◆ **Text extract**

▬▬▬▬▬▬

We will use them in the next commit.

Signed-off-by: Johannes Schindelin <johannes.schindelin@gmx.de>
---
 git-compat-util.h | 25 +++++++++++++++++++++++++
 1 file changed, 25 insertions(+)

diff --git a/git-compat-util.h b/git-compat-util.h
index d70ce142861676..861bbd176ba4ba 100644
--- a/git-compat-util.h
+++ b/git-compat-util.h
@@ -113,6 +113,14 @@
 #define unsigned_mult_overflows(a, b) \
     ((a) && (b) > maximum_unsigned_value_of_type(a) / (a))
 
+/*
+ * Returns true if the left shift of "a" by "shift" bits will
+ * overflow. The type of "a" must be unsigned.
+ */
+#define unsigned_left_shift_overflows(a, shift) \
+    ((shift) < bitsizeof(a) && \
+     (a) > maximum_unsigned_value_of_type(a) >> (shift))
+
 #ifdef __GNUC__
 #define TYPEOF(x) (__typeof__(x))
 #else
@@ -862,6 +870,23 @@ static inline size_t st_sub(size_t a, size_t b)
 	return a - b;
 }
 
+static inline size_t st_left_shift(size_t a, unsigned shift)
+{
+	if (unsigned_left_shift_overflows(a, shift))
+		die("size_t overflow: %"PRIuMAX" << %u",
+		    (uintmax_t)a, shift);
+	return a << shift;
+}
+
+static inline unsigned long cast_size_t_to_ulong(size_t a)
+{
+	if (a != (unsigned long)a)
+		die("object too large to read on this platform: %"
+		    PRIuMAX" is cut off to %lu",
+		    (uintmax_t)a, (unsigned long)a);
+	return (unsigned long)a;
+}
+
 #ifdef HAVE_ALLOCA_H
 # include <alloca.h>
 # define xalloca(size)      (alloca(size))

▬▬▬▬▬▬

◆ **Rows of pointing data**
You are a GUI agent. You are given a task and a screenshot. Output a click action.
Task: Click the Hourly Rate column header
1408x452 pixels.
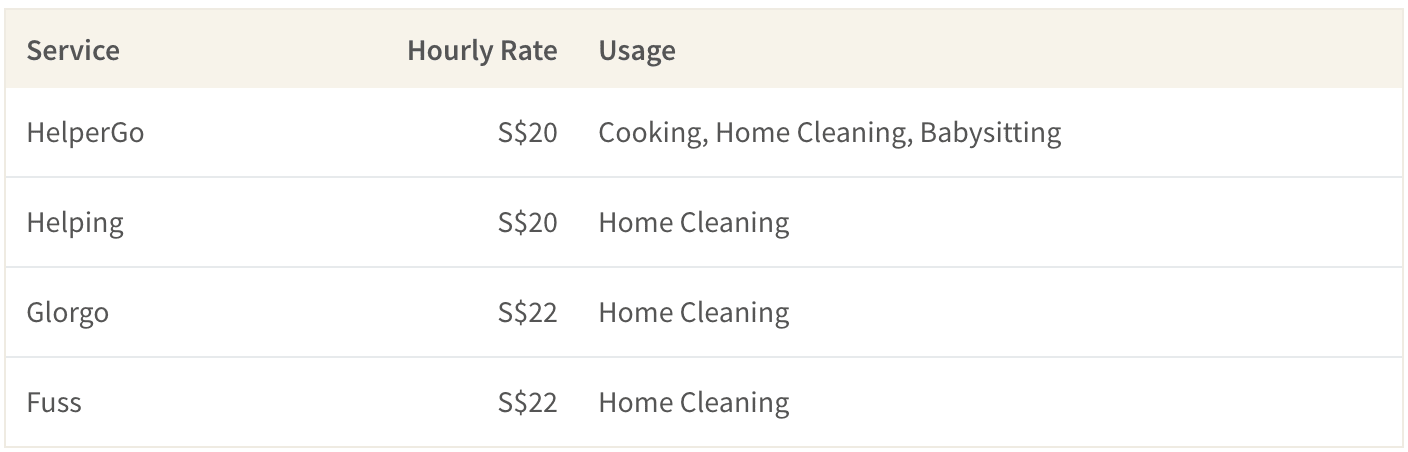click(x=482, y=50)
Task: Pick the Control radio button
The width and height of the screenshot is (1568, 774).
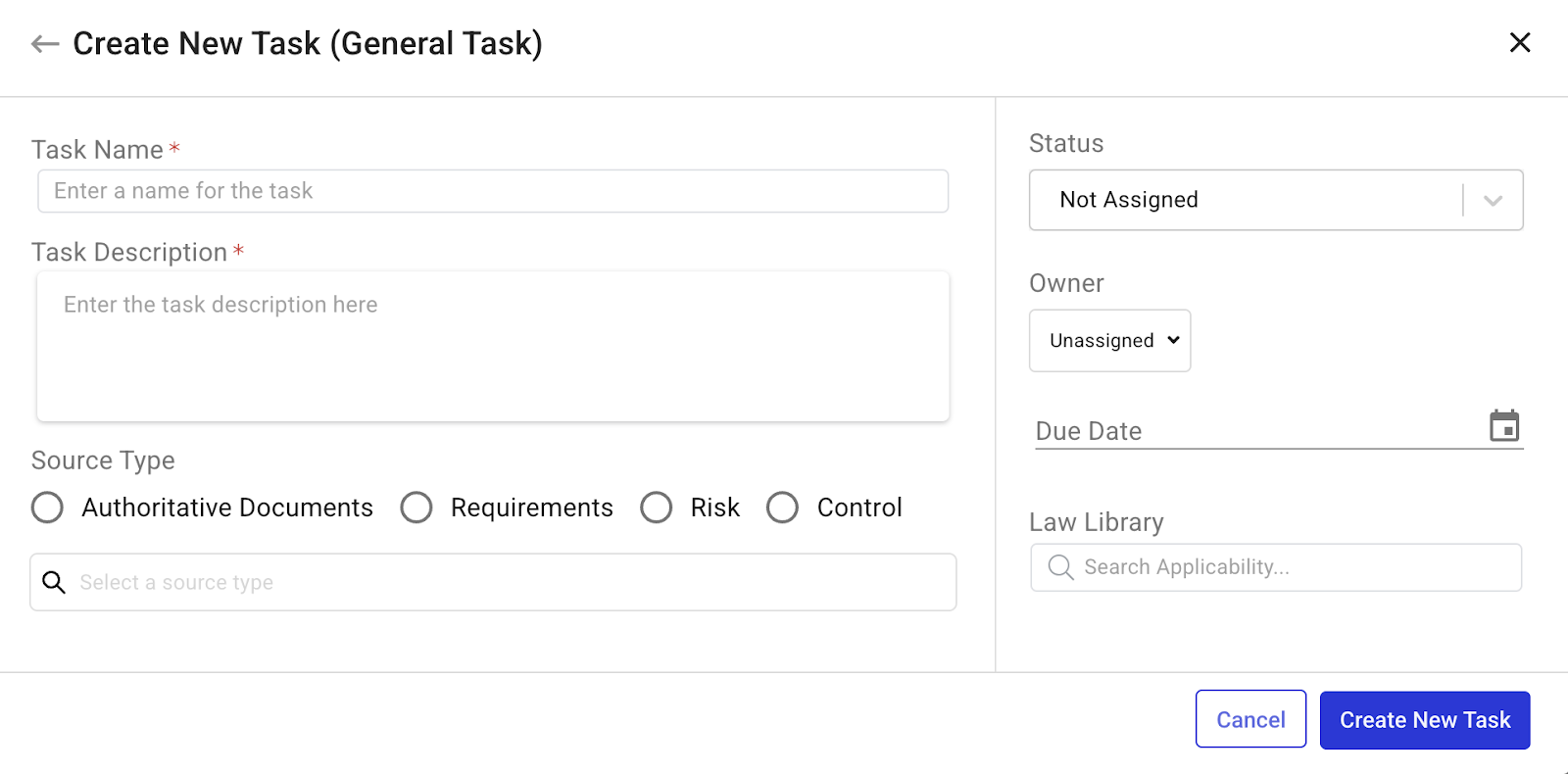Action: [x=782, y=508]
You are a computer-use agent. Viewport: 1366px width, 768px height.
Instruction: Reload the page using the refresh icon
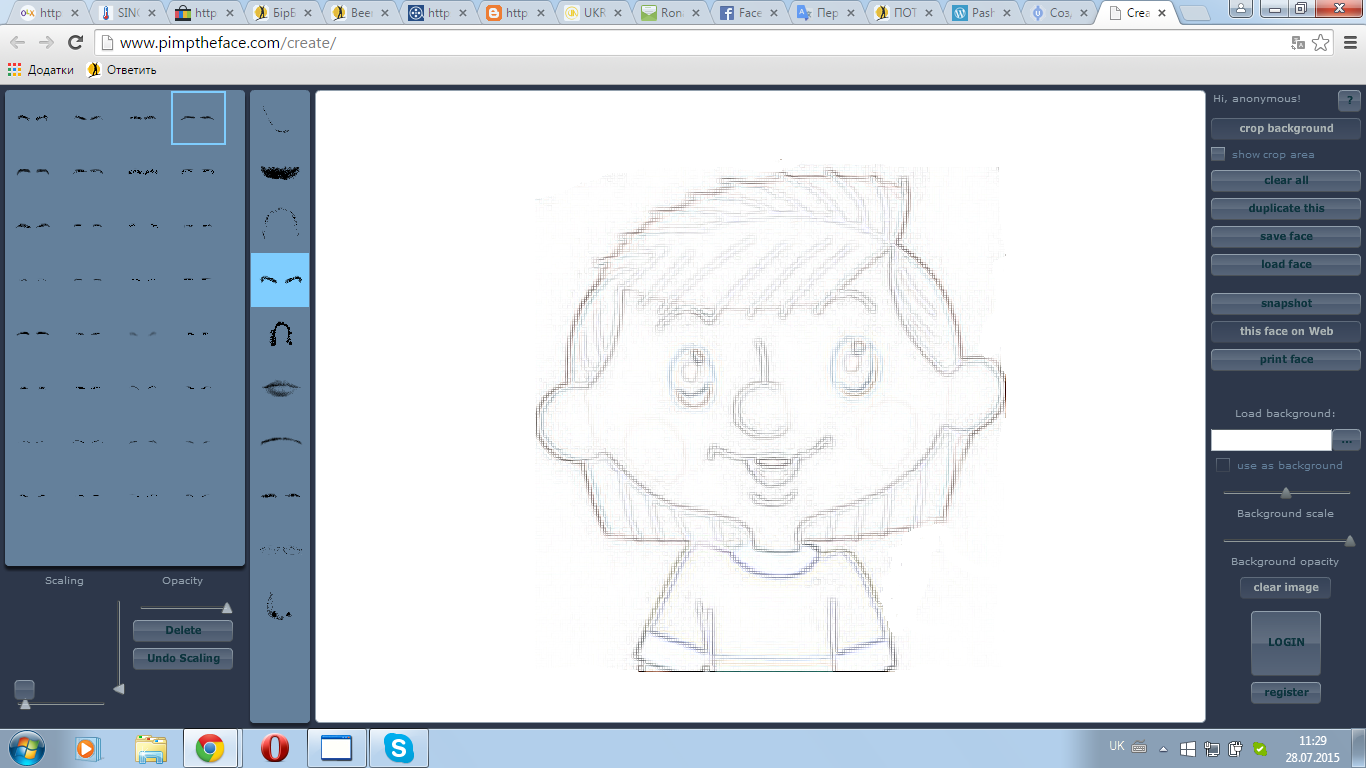(75, 43)

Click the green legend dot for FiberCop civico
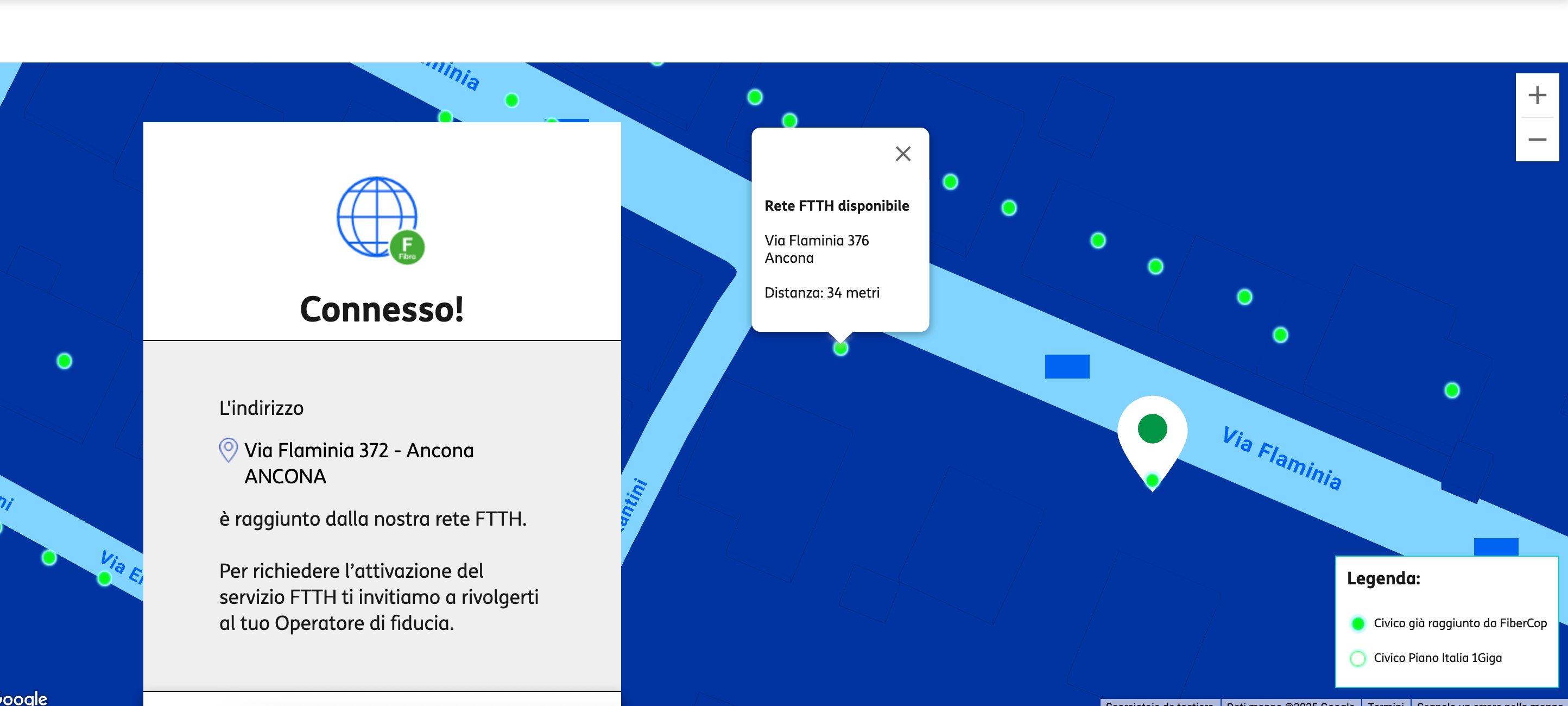[1357, 623]
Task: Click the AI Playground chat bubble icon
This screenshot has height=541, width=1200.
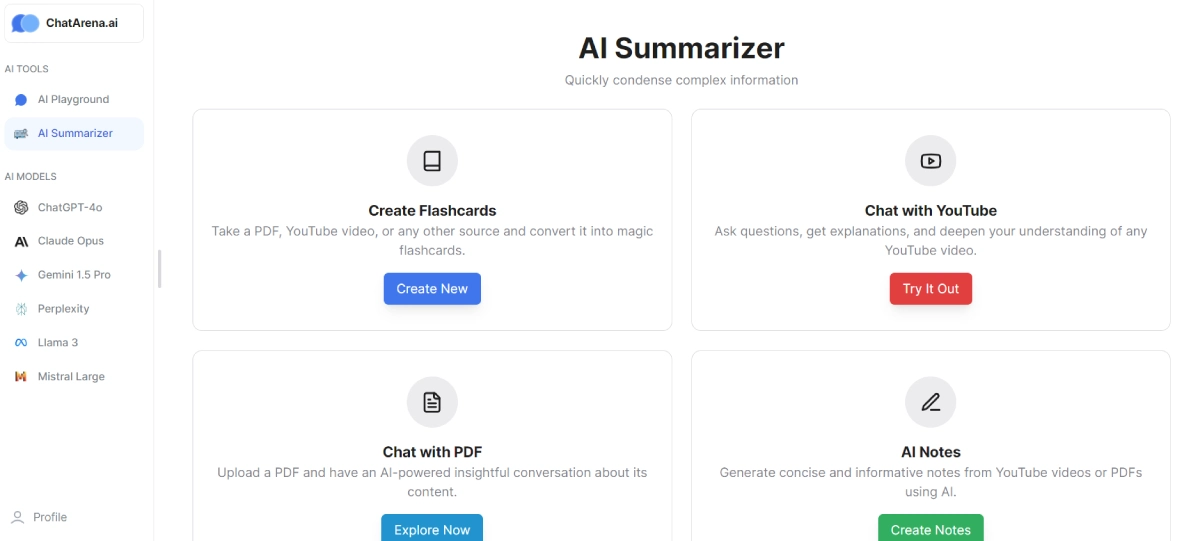Action: (21, 100)
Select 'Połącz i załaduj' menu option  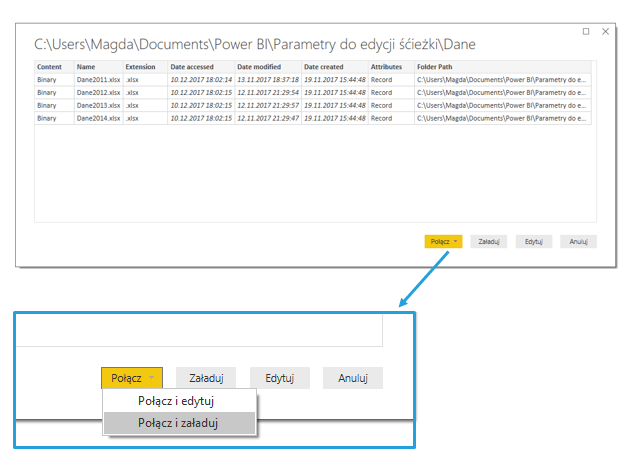tap(180, 423)
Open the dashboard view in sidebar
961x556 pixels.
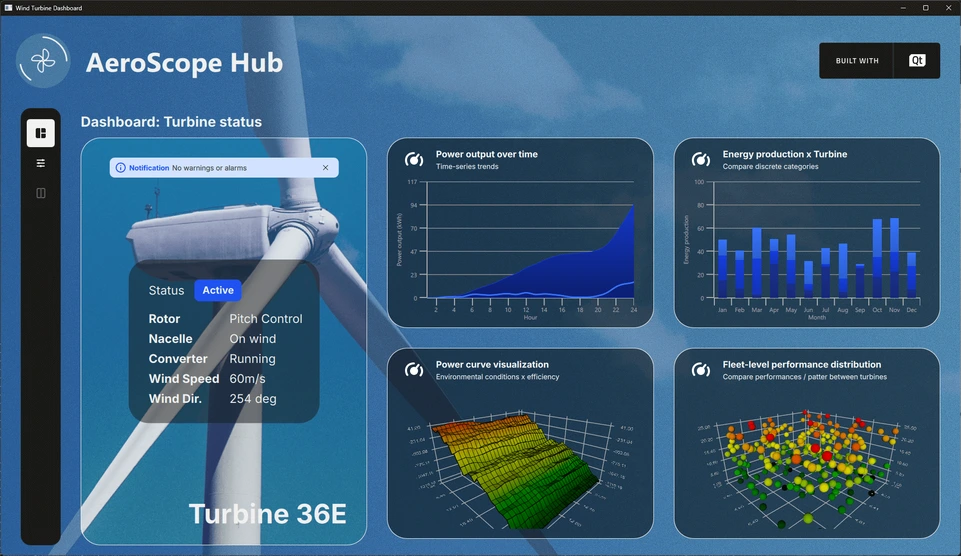41,133
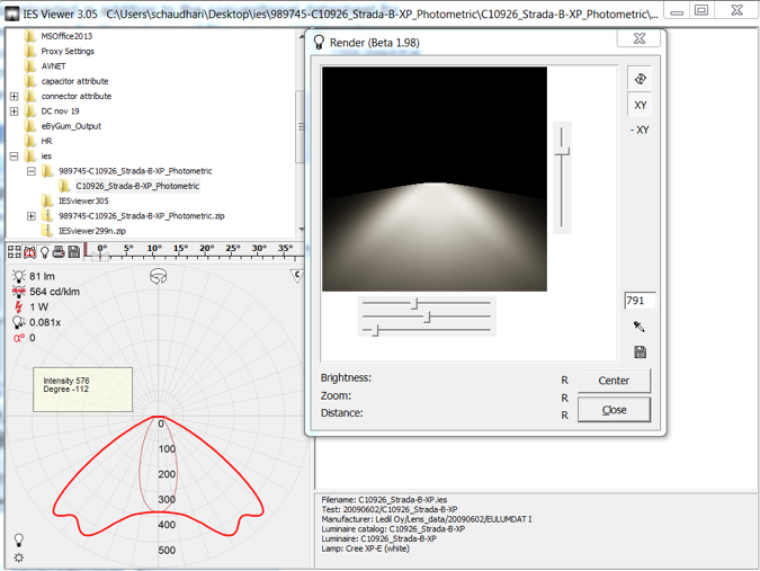Click the C-plane triangle icon on polar plot

coord(296,273)
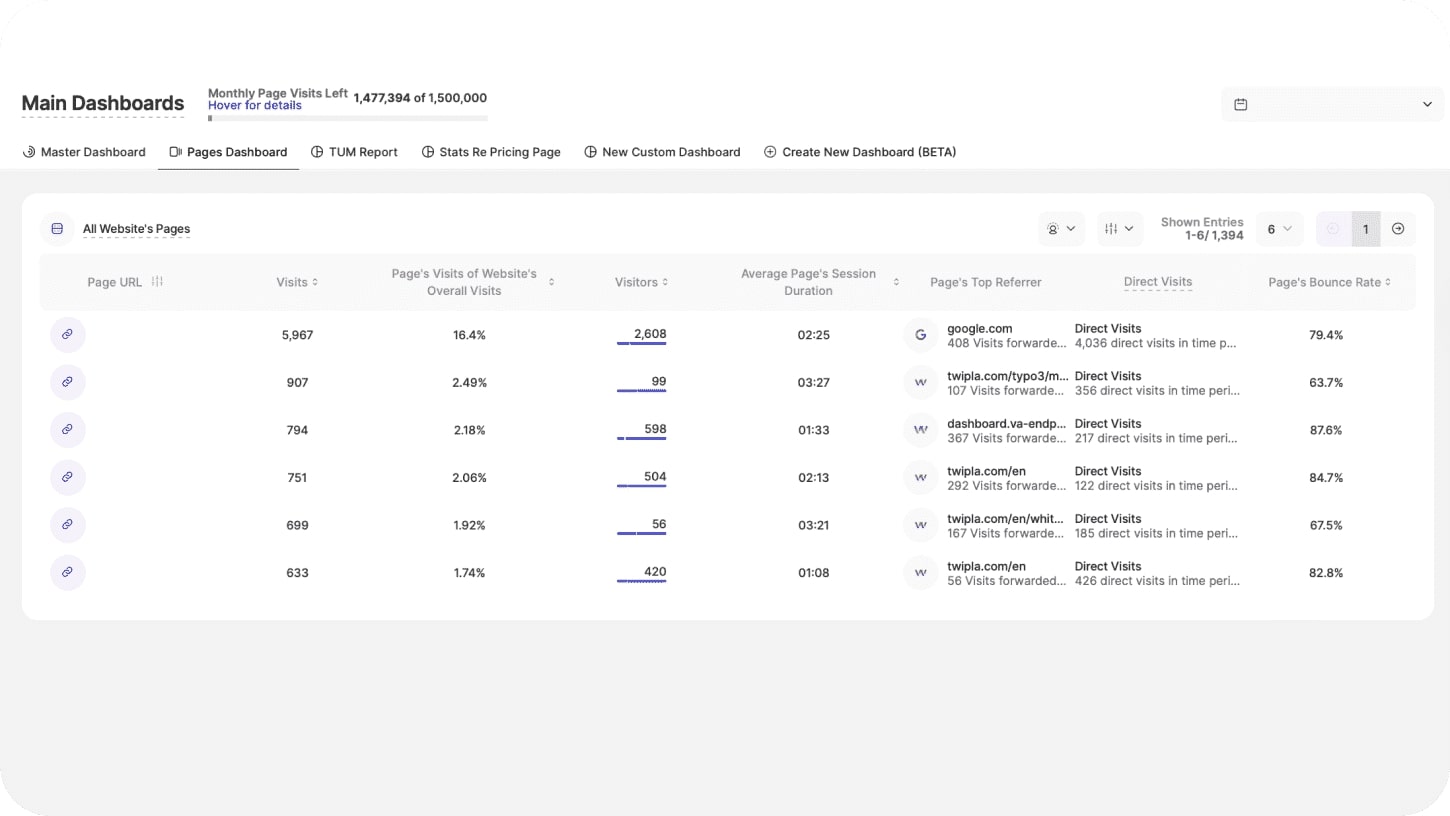Click the database icon beside All Website's Pages
The height and width of the screenshot is (816, 1450).
point(57,229)
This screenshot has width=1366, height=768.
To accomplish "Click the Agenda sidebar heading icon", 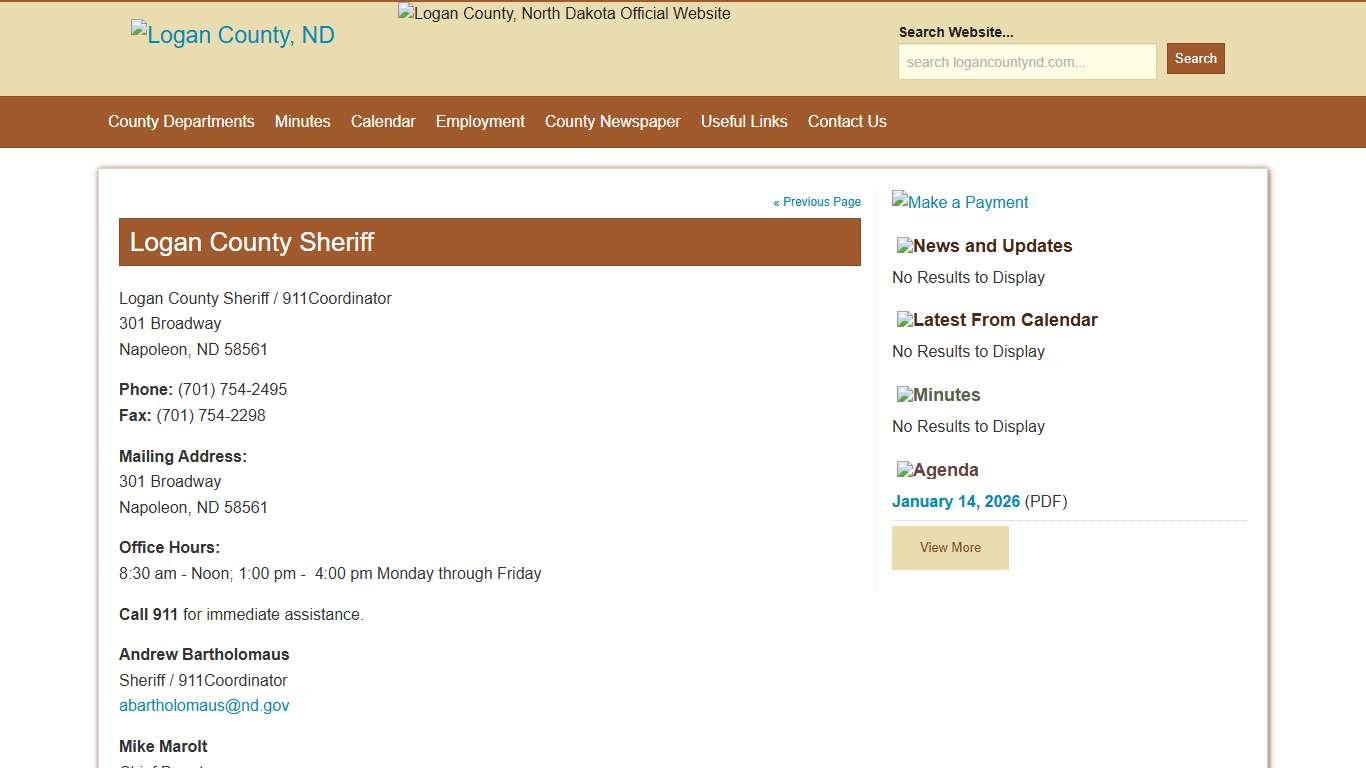I will point(905,470).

▬▬▬▬▬▬

◆ **What you have to do**
Can you pick up the git-compat-util.h patch right after its last line and carry it on? These rows were taken from a separate source, not from the git-compat-util.h patch.

◆ **Output of the exercise**
From 451ad12ae7714efa3c2e56710defe59623c469fc Mon Sep 17 00:00:00 2001
From: Matt Cooper <vtbassmatt@gmail.com>
Date: Sun, 24 Oct 2021 10:15:40 -0400
Subject: [PATCH 7/8] odb: guard against data loss checking out a huge file

This introduces an additional guard for platforms where `unsigned long`
and `size_t` are not of the same size. If the size of an object in the
database would overflow `unsigned long`, instead we now exit with an
error.

A complete fix will have to update _many_ other functions throughout the
codebase to use `size_t` instead of `unsigned long`. It will have to be
implemented at some stage.

This commit puts in a stop-gap for the time being.

Helped-by: Johannes Schindelin <johannes.schindelin@gmx.de>
Signed-off-by: Matt Cooper <vtbassmatt@gmail.com>
Signed-off-by: Johannes Schindelin <johannes.schindelin@gmx.de>
---
 delta.h       | 6 +++---
 object-file.c | 6 +++---
 packfile.c    | 6 +++---
 3 files changed, 9 insertions(+), 9 deletions(-)

diff --git a/delta.h b/delta.h
index 2df5fe13d954df..8a56ec07992c75 100644
--- a/delta.h
+++ b/delta.h
@@ -90,15 +90,15 @@ static inline unsigned long get_delta_hdr_size(const unsigned char **datap,
 					       const unsigned char *top)
 {
 	const unsigned char *data = *datap;
-	unsigned long cmd, size = 0;
+	size_t cmd, size = 0;
 	int i = 0;
 	do {
 		cmd = *data++;
-		size |= (cmd & 0x7f) << i;
+		size |= st_left_shift(cmd & 0x7f, i);
 		i += 7;
 	} while (cmd & 0x80 && data < top);
 	*datap = data;
-	return size;
+	return cast_size_t_to_ulong(size);
 }
 
 #endif
diff --git a/object-file.c b/object-file.c
index c3d866a287e03a..eb972cdccd2c23 100644
--- a/object-file.c
+++ b/object-file.c
@@ -1306,7 +1306,7 @@ static void *unpack_loose_rest(git_zstream *stream,
 int parse_loose_header(const char *hdr, struct object_info *oi)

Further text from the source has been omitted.